October is National Pet Wellness Month (NPWM); celebrate by committing to your furry friends’ health with annual wellness exams. The American Animal Hospital Association (AAHA) recommends annual wellness exams at a minimum, and as your pet gets older, AAHA suggests that the frequency of visits should be determined on an individual basis, taking into account the pet’s age, species, breed and environment. Talk to your veterinarian about what is right for you and your pet.
So, why take your pet in for a checkup at least once a year; “don’t fix it if it ain’t broke,” right? Wrong. It’s all about prevention! Why do you take your car in every 3,000 miles for an oil change, get a physical exam each year at your own doctor’s office or visit the dentist to have your teeth cleaned every six months? You do it to check on your overall health, catch issues before they become problems and prevent future catastrophes. Your pet shouldn’t be any different.
Dr. Jeff Chalkley of Westbury Animal Hospital in Houston, TX, shares Jonathan’s story as an example of just how important regular wellness checks can be.
Jonathan, an eight-year-old male, neutered Collie mix came in to Westbury Animal Hospital for a routine senior checkup and blood work. During the exam, the owner happened to mention that Jonathan had not been eating his breakfast very well for the past couple of days but would eat dinner very well. When I examined him, Jonathan expressed pain in his abdomen and had mild tartar on his teeth; otherwise, everything was normal. The blood work showed a few things that made me want to test further.
Further tests showed that Jonathan had Biliary Mucoecele, which is very much like a gallbladder stone in humans. This can cause the gallbladder to fill up with bile, causing severe pain and possible liver damage. This type of problem requires surgery within a few days; otherwise, there can be irreversible liver damage. Jonathan went home that day with medications and came back the following day to have surgery.
Jonathan was able to return home after three days in critical care. The time from the initial appointment to the surgery time was 48 hours. Jonathan had no other symptoms of disease other than not eating his meals. If his owner had not come in for Jonathan’s senior exam, too much time would have passed and the surgery would have been impossible. If the gallbladder had ruptured or the liver had undergone further damage for much longer, Jonathan may not have recovered so well after surgery.

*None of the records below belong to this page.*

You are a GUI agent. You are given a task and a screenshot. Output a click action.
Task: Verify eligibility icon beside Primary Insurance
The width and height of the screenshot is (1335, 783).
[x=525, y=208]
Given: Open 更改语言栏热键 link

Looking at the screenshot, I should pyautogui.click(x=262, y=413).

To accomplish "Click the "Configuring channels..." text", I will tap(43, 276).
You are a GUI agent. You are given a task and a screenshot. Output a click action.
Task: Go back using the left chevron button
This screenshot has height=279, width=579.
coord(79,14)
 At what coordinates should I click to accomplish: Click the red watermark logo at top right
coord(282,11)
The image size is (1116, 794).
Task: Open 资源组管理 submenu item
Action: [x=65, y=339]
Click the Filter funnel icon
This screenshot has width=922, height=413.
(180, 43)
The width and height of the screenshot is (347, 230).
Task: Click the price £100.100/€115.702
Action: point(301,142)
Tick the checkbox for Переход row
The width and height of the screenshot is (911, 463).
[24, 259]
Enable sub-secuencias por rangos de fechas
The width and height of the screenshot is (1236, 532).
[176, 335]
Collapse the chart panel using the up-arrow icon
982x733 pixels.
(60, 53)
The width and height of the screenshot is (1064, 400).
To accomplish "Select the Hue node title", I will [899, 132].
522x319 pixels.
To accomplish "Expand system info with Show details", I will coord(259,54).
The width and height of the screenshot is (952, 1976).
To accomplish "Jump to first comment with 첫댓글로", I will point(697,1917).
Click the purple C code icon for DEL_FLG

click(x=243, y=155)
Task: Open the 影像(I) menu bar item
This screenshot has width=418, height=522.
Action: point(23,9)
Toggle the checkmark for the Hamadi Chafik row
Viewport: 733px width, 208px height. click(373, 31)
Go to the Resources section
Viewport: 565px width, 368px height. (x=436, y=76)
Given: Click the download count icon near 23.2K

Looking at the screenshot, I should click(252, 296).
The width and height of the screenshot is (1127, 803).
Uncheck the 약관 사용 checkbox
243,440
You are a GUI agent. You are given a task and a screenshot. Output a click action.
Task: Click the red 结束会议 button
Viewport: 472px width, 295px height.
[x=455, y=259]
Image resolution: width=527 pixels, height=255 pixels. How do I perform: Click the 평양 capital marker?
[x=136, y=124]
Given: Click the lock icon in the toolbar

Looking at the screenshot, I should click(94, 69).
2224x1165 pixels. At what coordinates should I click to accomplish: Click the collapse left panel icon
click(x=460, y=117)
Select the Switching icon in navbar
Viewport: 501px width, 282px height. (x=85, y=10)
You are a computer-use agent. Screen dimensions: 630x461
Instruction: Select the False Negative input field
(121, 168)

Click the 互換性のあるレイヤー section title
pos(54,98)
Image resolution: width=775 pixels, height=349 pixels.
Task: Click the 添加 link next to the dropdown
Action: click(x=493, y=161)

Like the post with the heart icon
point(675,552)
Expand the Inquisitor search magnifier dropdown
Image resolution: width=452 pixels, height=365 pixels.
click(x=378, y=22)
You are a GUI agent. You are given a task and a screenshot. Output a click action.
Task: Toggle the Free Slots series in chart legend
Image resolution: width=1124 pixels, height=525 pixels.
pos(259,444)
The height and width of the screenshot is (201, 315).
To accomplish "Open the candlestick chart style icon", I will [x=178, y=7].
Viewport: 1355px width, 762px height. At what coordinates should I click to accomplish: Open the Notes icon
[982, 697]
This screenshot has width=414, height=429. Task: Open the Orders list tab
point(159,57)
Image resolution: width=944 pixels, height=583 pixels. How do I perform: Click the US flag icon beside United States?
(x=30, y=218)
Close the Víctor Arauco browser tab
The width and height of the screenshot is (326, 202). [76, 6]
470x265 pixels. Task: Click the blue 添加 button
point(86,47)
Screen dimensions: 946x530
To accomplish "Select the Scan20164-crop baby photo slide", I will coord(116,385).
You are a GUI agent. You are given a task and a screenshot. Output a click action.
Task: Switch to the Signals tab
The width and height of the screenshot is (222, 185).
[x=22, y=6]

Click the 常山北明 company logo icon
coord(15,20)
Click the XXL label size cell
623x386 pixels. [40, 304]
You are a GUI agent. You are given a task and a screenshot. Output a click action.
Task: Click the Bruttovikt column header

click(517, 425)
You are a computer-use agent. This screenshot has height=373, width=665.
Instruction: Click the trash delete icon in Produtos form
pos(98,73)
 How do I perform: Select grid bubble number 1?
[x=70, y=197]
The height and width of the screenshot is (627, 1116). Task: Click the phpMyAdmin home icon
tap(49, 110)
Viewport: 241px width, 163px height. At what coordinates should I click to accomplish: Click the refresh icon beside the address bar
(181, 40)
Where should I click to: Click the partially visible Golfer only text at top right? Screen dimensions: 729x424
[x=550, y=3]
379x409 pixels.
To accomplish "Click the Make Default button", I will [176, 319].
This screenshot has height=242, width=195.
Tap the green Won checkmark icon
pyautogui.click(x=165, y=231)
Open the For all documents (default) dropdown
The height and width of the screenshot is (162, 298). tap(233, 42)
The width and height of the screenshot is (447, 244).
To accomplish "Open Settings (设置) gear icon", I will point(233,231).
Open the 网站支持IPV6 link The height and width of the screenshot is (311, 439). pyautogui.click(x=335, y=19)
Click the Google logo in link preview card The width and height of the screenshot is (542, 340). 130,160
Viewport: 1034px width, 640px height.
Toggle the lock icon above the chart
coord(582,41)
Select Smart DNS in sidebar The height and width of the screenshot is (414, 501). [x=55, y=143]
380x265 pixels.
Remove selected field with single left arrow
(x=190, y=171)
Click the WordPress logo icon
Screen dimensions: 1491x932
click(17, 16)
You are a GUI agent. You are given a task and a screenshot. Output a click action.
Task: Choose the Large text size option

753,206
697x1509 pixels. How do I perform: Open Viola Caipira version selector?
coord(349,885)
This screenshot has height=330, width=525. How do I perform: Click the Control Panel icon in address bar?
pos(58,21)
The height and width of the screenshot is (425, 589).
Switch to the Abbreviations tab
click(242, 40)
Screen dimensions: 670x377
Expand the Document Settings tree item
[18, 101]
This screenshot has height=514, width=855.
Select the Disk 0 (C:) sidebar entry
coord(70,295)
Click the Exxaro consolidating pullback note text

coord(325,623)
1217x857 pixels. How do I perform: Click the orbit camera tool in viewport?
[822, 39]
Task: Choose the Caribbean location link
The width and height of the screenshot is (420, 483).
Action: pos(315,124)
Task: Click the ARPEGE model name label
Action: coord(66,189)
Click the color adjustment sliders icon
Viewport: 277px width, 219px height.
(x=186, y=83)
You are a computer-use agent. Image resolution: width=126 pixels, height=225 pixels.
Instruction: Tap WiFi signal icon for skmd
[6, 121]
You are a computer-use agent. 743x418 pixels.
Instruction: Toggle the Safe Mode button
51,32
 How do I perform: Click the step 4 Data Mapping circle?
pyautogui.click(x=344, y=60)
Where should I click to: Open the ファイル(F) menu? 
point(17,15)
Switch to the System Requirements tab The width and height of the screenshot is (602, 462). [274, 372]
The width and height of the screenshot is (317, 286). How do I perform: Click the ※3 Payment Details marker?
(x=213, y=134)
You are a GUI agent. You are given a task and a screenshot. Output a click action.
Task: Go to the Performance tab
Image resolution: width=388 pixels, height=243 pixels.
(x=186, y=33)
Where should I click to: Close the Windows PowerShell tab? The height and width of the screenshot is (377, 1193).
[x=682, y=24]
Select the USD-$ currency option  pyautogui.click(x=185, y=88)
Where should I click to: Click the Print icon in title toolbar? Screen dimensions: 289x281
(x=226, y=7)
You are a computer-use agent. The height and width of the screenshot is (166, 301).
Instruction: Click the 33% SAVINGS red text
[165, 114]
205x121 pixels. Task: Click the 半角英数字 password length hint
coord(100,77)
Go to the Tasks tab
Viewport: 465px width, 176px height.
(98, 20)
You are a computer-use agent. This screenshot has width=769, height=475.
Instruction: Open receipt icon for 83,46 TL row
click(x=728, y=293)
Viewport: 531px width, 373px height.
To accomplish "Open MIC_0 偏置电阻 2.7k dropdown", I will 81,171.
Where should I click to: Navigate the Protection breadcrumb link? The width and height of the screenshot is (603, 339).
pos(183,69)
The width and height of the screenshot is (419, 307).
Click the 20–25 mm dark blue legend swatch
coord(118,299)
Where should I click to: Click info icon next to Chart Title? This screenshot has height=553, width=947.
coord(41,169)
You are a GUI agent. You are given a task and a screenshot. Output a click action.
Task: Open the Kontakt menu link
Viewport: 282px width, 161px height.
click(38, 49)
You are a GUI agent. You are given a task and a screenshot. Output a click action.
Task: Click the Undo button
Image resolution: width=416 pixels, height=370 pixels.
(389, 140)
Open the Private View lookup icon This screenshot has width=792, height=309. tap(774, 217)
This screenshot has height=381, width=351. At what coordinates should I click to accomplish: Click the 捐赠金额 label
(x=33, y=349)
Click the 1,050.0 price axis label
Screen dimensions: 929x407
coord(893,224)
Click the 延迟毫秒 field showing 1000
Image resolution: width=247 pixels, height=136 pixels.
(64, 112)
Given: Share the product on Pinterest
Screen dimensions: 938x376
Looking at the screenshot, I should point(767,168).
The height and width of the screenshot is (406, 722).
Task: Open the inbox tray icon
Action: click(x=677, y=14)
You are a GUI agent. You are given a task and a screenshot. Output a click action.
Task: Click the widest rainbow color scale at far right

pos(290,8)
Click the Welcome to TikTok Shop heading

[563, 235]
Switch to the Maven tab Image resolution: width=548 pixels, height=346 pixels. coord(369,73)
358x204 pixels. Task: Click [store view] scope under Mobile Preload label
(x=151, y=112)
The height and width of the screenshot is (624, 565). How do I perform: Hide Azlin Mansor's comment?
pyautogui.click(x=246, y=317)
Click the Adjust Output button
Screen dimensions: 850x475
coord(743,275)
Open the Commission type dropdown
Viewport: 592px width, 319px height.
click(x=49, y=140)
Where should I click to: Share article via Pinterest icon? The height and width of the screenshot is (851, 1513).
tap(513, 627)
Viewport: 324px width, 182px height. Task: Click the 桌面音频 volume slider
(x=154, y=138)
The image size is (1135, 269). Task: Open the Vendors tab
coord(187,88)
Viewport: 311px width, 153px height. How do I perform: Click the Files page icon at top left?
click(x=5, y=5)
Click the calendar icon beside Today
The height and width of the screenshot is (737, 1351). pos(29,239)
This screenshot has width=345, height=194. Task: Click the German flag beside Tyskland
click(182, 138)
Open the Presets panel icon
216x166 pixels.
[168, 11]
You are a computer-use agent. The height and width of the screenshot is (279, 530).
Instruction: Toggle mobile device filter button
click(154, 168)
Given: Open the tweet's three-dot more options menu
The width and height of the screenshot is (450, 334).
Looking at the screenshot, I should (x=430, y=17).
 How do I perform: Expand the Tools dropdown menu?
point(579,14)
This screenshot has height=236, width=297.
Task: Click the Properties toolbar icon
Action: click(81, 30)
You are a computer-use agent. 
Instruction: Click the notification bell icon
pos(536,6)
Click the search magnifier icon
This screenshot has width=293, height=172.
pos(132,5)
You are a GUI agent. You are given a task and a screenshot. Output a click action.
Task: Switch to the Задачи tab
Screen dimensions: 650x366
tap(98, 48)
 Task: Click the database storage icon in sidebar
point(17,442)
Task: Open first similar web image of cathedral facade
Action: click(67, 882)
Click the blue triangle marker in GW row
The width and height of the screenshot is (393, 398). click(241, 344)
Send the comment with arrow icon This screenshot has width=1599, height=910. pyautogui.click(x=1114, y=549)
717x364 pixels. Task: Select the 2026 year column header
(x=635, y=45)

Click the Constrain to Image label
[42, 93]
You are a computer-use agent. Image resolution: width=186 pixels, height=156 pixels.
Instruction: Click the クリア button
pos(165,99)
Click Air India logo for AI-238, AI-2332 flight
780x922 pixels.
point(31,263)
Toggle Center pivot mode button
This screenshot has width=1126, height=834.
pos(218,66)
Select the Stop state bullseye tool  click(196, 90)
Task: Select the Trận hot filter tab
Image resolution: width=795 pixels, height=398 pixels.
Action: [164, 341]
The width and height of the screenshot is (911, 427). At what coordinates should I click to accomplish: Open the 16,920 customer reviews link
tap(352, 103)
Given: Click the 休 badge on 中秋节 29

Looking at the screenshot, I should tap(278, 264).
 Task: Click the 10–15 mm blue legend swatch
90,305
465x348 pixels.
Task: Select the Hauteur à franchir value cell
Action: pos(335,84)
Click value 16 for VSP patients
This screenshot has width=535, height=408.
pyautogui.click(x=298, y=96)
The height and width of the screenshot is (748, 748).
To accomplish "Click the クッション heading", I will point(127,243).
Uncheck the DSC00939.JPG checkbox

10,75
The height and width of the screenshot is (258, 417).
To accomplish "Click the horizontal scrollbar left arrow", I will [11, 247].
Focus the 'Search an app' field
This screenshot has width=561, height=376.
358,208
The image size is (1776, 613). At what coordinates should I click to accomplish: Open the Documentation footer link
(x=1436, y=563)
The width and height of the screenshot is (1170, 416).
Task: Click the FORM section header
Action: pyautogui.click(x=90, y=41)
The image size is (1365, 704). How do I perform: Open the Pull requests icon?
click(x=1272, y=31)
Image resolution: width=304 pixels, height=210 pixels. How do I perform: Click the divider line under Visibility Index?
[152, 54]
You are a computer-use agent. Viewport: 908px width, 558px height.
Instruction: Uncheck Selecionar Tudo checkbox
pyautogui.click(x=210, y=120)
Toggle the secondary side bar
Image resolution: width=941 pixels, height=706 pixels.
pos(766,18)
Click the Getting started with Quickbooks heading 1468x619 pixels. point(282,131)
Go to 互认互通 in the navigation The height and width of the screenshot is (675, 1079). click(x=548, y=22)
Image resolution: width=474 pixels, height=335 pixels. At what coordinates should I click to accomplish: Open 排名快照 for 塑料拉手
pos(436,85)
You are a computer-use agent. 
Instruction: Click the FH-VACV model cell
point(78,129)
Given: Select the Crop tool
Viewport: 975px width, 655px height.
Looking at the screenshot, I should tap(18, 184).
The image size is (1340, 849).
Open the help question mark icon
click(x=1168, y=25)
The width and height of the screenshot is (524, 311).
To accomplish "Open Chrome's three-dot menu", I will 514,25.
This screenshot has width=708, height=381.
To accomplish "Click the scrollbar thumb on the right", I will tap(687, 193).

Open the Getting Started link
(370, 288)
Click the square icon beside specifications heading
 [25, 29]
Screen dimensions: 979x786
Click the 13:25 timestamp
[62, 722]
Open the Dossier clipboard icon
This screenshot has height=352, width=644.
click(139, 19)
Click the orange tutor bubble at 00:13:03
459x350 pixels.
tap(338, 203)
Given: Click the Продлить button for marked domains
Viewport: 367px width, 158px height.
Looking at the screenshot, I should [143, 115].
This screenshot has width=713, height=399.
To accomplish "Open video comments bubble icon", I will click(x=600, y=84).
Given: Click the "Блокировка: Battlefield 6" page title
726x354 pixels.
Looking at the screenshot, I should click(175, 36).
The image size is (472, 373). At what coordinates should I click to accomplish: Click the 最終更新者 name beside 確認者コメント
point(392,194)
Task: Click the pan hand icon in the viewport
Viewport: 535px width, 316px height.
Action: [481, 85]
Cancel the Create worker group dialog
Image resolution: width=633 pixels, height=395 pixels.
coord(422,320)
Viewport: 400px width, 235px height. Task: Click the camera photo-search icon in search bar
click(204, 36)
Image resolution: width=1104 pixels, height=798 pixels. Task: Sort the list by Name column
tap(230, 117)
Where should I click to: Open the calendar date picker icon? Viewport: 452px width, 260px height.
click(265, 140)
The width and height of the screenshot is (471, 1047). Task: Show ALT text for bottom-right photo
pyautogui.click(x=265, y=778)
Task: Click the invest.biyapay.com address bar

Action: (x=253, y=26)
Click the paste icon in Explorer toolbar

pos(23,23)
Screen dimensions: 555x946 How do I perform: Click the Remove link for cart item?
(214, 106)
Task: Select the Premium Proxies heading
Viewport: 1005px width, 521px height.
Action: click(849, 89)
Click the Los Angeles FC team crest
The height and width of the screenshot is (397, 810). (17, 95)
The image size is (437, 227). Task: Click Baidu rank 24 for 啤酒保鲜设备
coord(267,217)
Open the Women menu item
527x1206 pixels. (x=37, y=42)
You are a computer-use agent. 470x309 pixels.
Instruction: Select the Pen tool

When you go in with your pet for a wellness visit, your veterinarian will request a complete history of your pet’s health. Don’t forget to mention any unusual behavior that you have noticed in your pet, including:
- Eating more or less than usual
- Excessive drinking of water, panting, scratching or urination
- Weight gain or weight loss
Your veterinarian will also want to know about your pet’s daily behavior, including his diet, how much water he drinks and his exercise routine. Your veterinarian may ask:
- Does your pet have trouble getting up in the morning?
- Does your pet show signs of weakness or unbalance?
- Does your pet show an unwillingness to exercise?
Depending on where you live, your pet’s lifestyle and age and other factors, your veterinarian may also ask about your pet’s exposure to fleas, ticks, heartworms and intestinal parasites. He or she will develop an individualized treatment and/or preventive plan to address these issues.
During a wellness exam, your pet will get a complete “tune-up,” just like you would take your car or bike in for, to be examined from head to toe:
- Vital statistics
- Heart and lungs
- Reproductive and other organs
- Joints and muscles
When is the last time you took the four-legged friends in for a checkup? Celebrate NPWM and schedule an exam today!